Regensburger Domspatzen begeistern in Stadthalle

Die Regensburger Domspatzen bei ihrem Auftritt in der Stadthalle Meinerzhagen.

MEINERZHAGEN ▪ „Laudate Dominum“ - Mit ihrem Motto, vertont von Gregor Aichinger (1565 bis 1628), begannen die Regensburger Domspatzen ihr gut zweistündiges Konzert in der Meinerzhagener Stadthalle.

Denn auch heute ist es immer noch die vornehmste Aufgabe des im Jahre 975 gegründeten Chores, während der Gottesdienste im Dom St. Peter in Regensburg durch ihren Gesang das Lob des Herrn zu verkünden. Geistliche Lieder aus vier Jahrhunderten, der Renaissance, dem Barock und der Romantik sowie drei marianische Gesänge wurden den Zuhörern von den 58 Sängern unter der Leitung von Domkapellmeister Roland Büchner im ersten Teil des Konzertes geboten.

Es war bereits der zweite Besuch des ältesten Knabenchores in der Volmestadt. Einmal mehr waren die Sänger der Einladung des Männerchores Meinerzhagen gefolgt, der das Publikum unter der Leitung von Ralf Oßwald jeweils mit einigen Liedern auf die beiden Konzertteile einstimmte. Beim letzten Besuch vor 28 Jahren wurde der Chor noch von Georg Ratzinger, dem Bruder von Papst Benedikt XVI geleitet, der während seiner 30-jährigen Amtszeit das hohe musikalisch Niveau und den international guten Ruf der Domspatzen festigen und ausweiten konnte und den typisch weichen, natürlichen „Regensburger Klang“ prägte. 1994 übernahm Roland Büchner diese Aufgabe.

„Wir sind froh und stolz, diesen weltweit bekannten Chor hier in der Stadthalle, dem Mittelpunkt unseres kulturellen Lebens, begrüßen zu können,“ sagte der erste Vorsitzende des Meinerzhagener Männerchores, Horst Gimmler. Er dankte den Sponsoren, mit deren Unterstützung dieses besondere und außergewöhnliche Konzert möglich wurde, sowie den Gasteltern, die die jungen Sänger für die Zeit ihres Aufenthaltes in der Volmestadt bei sich aufgenommen hatten. Sie waren mit ihren jungen Gästen nach dem Konzert noch zu einem gemütliche Ausklang des musikalischen Abends eingeladen.

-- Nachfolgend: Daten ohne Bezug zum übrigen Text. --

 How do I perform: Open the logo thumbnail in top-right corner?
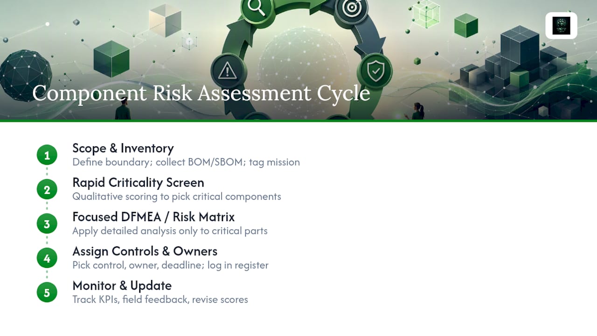561,26
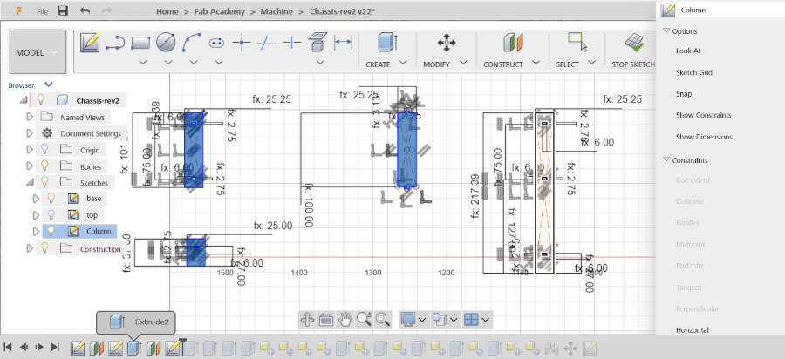Click the Sketch Dimension tool icon
This screenshot has height=359, width=785.
[344, 42]
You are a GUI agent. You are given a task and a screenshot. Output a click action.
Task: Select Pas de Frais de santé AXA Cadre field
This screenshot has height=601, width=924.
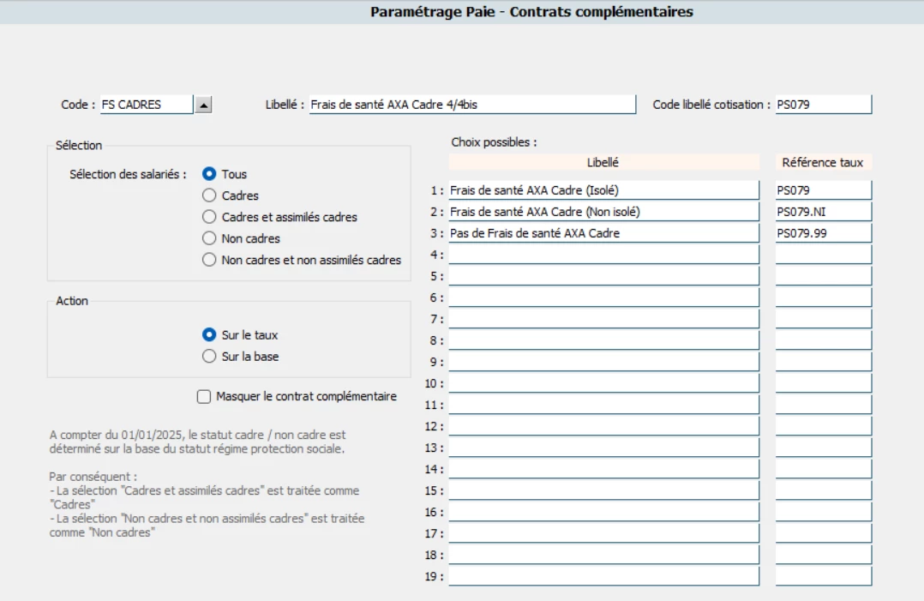[x=603, y=233]
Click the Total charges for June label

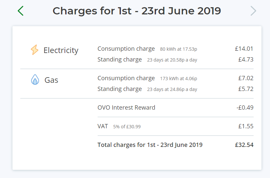[x=150, y=145]
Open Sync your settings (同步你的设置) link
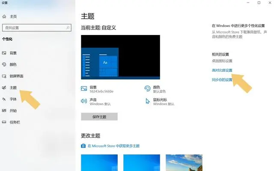 coord(222,80)
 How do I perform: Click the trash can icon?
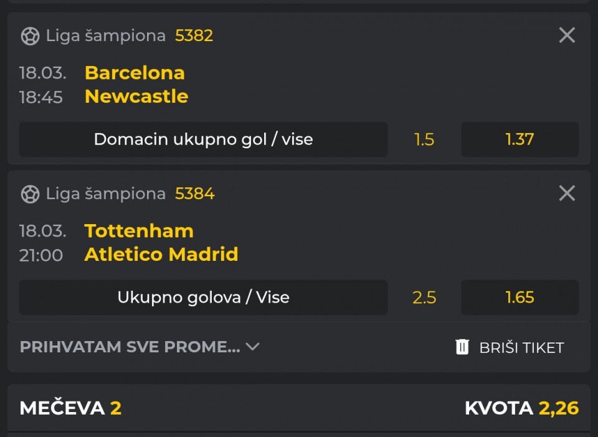click(x=462, y=347)
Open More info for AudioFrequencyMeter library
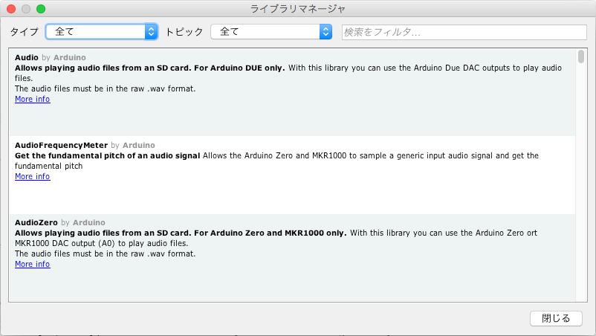The height and width of the screenshot is (336, 596). pyautogui.click(x=33, y=176)
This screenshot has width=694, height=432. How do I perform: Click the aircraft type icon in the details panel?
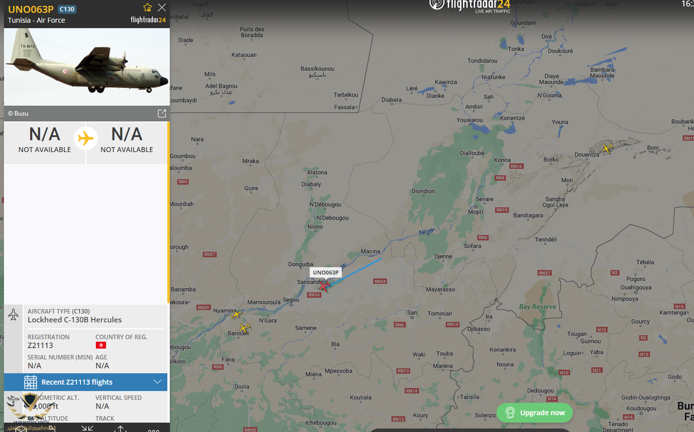(13, 314)
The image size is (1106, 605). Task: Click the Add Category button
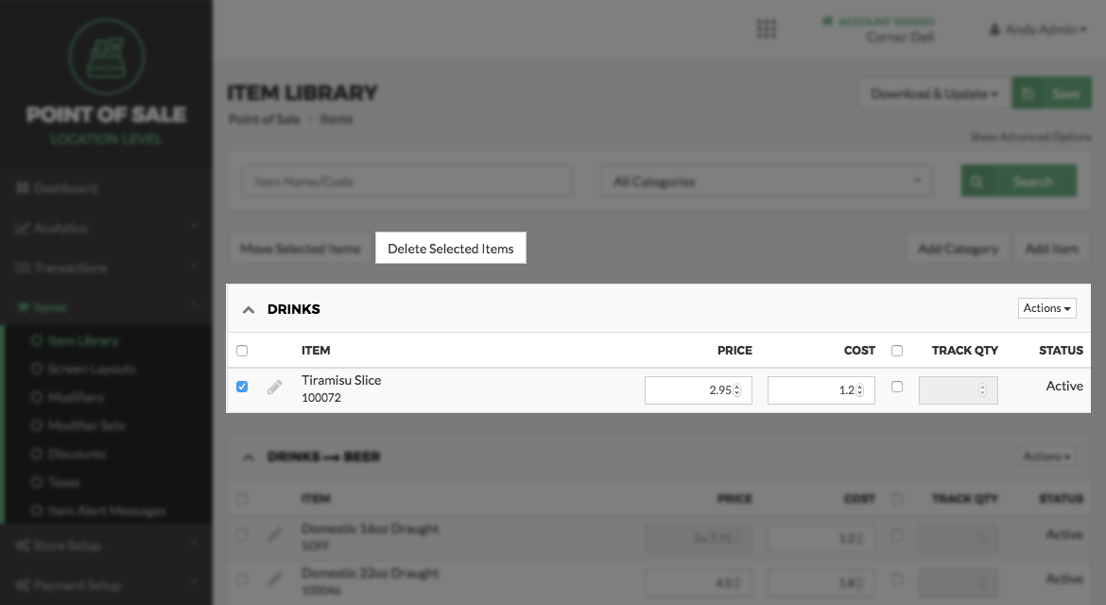coord(958,249)
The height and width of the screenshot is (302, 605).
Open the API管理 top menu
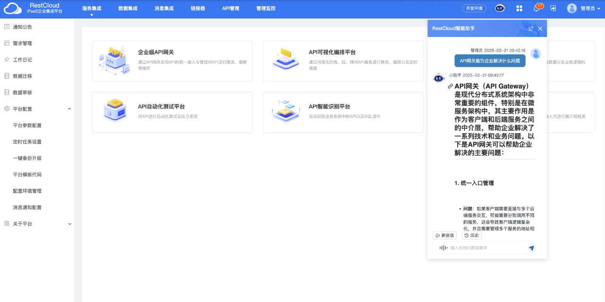click(231, 8)
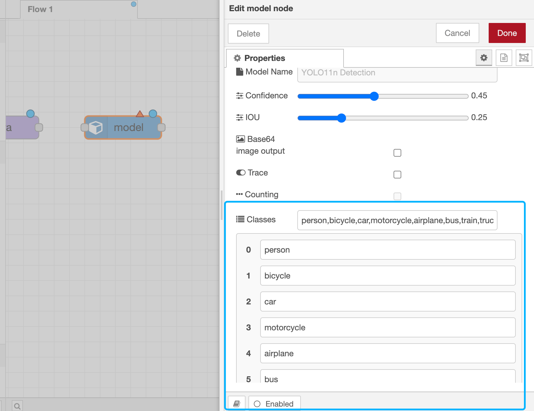Click the Cancel button
534x411 pixels.
(x=457, y=33)
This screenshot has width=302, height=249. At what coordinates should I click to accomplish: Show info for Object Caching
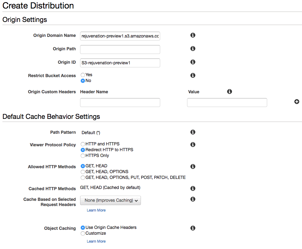coord(193,228)
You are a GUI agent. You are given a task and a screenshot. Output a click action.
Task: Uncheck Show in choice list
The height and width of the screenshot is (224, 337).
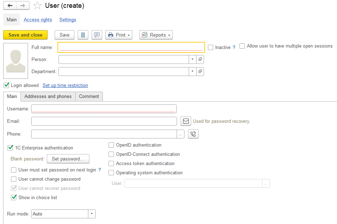click(x=14, y=197)
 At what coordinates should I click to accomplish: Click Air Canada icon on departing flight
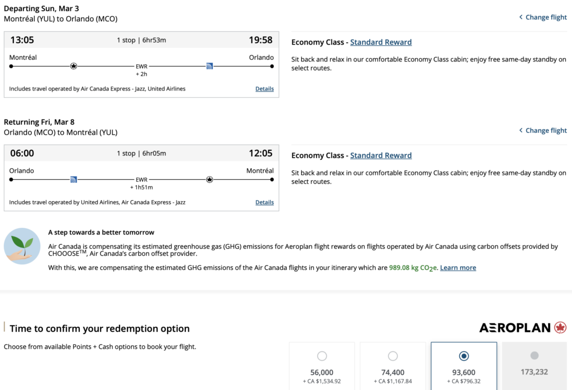point(74,66)
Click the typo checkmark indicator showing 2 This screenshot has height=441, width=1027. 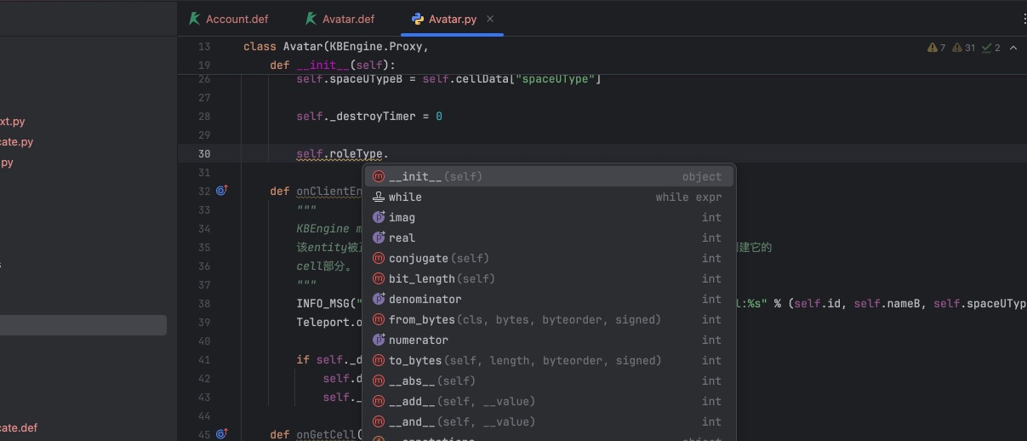[991, 48]
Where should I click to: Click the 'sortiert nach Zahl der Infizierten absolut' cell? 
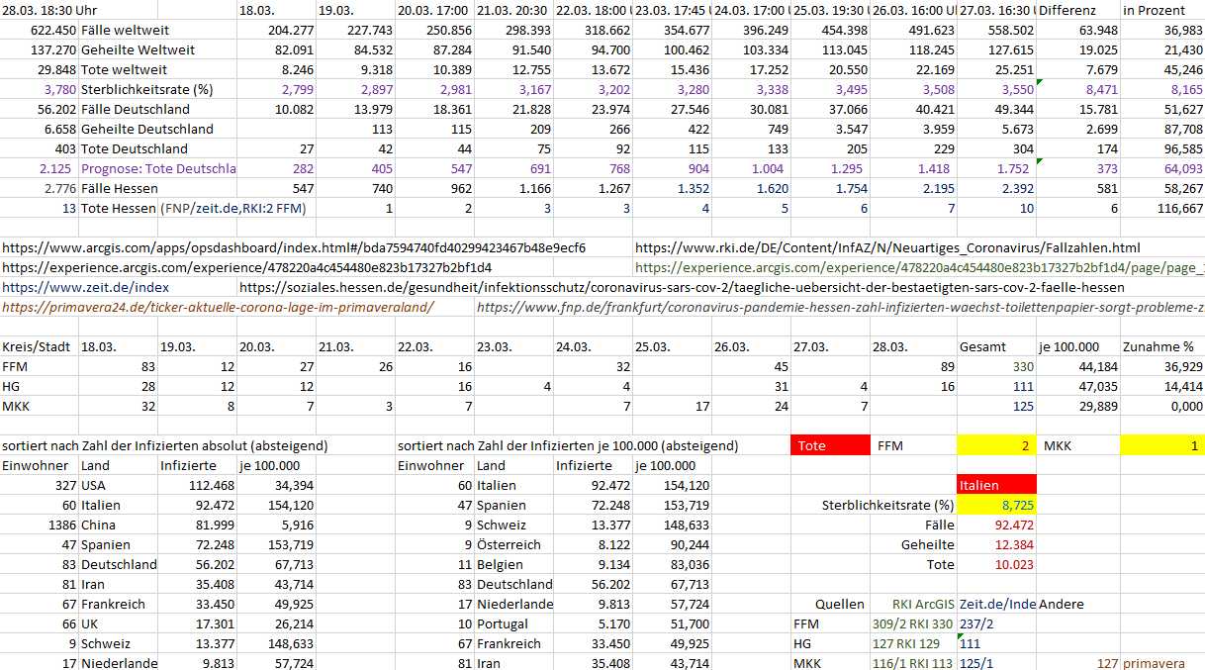pyautogui.click(x=164, y=445)
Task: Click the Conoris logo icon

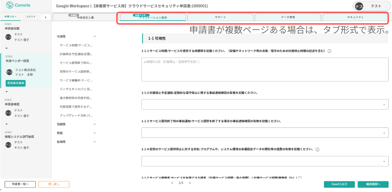Action: [x=9, y=6]
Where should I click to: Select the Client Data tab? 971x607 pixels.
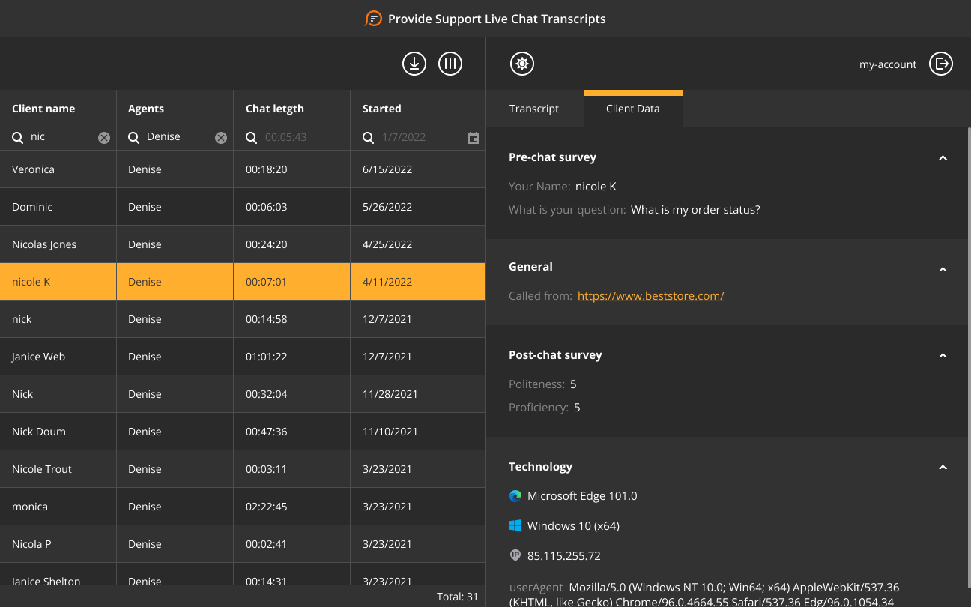(632, 109)
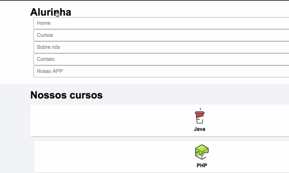The width and height of the screenshot is (289, 173).
Task: Click the Alurinha site title
Action: click(51, 12)
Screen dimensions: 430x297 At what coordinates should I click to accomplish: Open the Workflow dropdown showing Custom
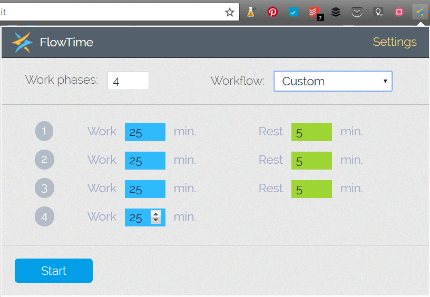click(333, 81)
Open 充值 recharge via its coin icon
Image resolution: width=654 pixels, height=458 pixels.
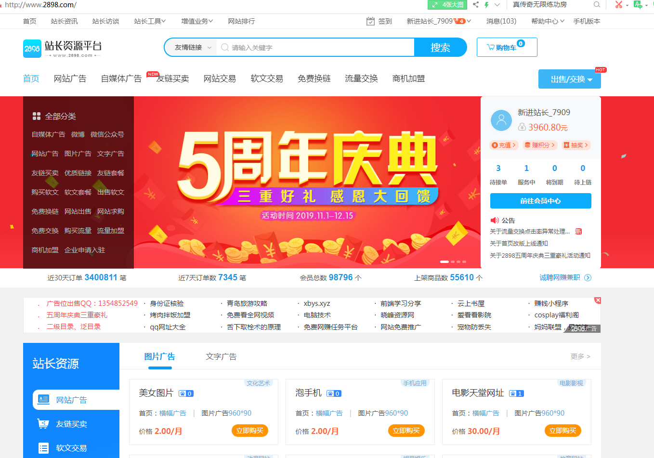[x=495, y=145]
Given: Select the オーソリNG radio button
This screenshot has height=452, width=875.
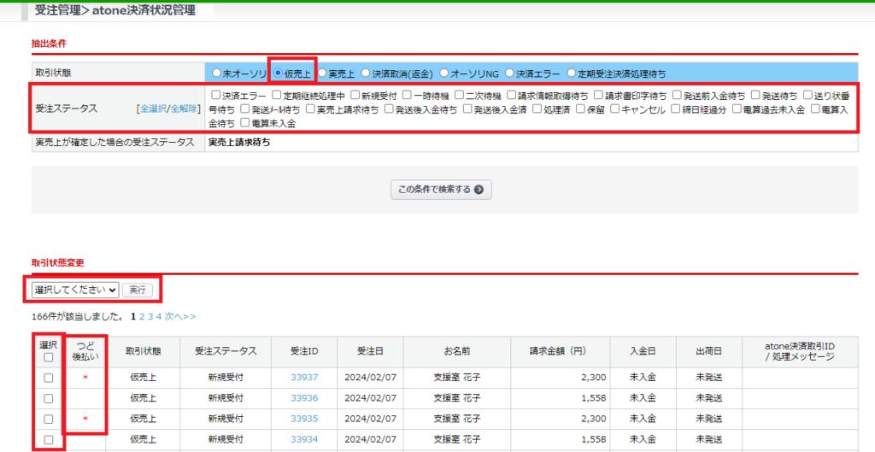Looking at the screenshot, I should (443, 73).
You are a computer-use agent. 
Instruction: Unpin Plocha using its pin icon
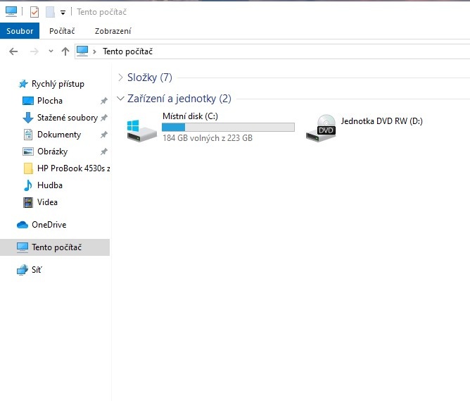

Domkapellmeister Roland Büchner wurde zum Ehrenmitglied des Männerchores ernannt und erhielt die entsprechende Ehrennadel sowie Kostproben heimischer Brennerei-Erzeugnisse. Der stellvertretende Bürgermeister Volkmar Rüsche, Schirmherr der Veranstaltung, überreichte dem Chorleiter im Namen der Stadt und ihrer Bürger einen Wappenteller. Ein Geldgeschenk gab´s für den Männerchor.

Weitere Facetten ihres breitgefächerten Repertoires, das vom Gregorianischen Choral bis hin zur Musik unserer Tage reicht, präsentierten die Regensburger Domspatzen im zweiten Konzertteil. Drei Madrigale bildeten den Auftakt, gefolgt von Volksliedern aus aller Welt. Denn zahlreiche Konzertreisen, etwa in die USA, nach Kanada und Japan, aber auch nach Hongkong, Taiwan, die Phillipinnen und Südkorea gehören auch zum Leben eines Domspatzen, wie Chormanager Christof Hartmann die Zuhörer wissen ließ. Er informierte über den Chor, das Gymnasium, die Grundschule und das Internat in Regensburg. Zur Zeit gibt es 410 Domspatzen. In der Besetzung Sopran, Alt, Tenor und Bass gibt es zwei Nachwuchschöre mit je einem eigenen Chorleiter sowie den Konzertchor über der Leitung des Domkapellmeisters.

Im November wird der Chor anlässlich des 25-jährigen Bestehen der Partnerschaft zwischen Bayern und der chinesischen Provinz Shandong in Regensburgs jüngster Partnerstadt Qingdao zwei Konzerte geben. Die Regensburger Domspatzen verstehen sich nicht nur als Botschafter Regensburgs und Bayerns, sondern darüber hinaus auch von Deutschland. Zudem seien sie „Botschafter der Europäischen Union der Förderation der Chöre“ und UNICEF-Junior-Botschafter.

Erst nach zwei Zugaben entließen die begeisterten Zuhörer die jungen Sänger, die in der Volmestadt allerdings nicht vor einem vollen Haus auftreten konnten, denn zu viele Reihen blieben leer. „Wer heute nicht hier war, weiß nicht, was er verpasst hat,“ brachte es Horst Gimmler vor dem zustimmend applaudierenden Publikum auf den Punkt.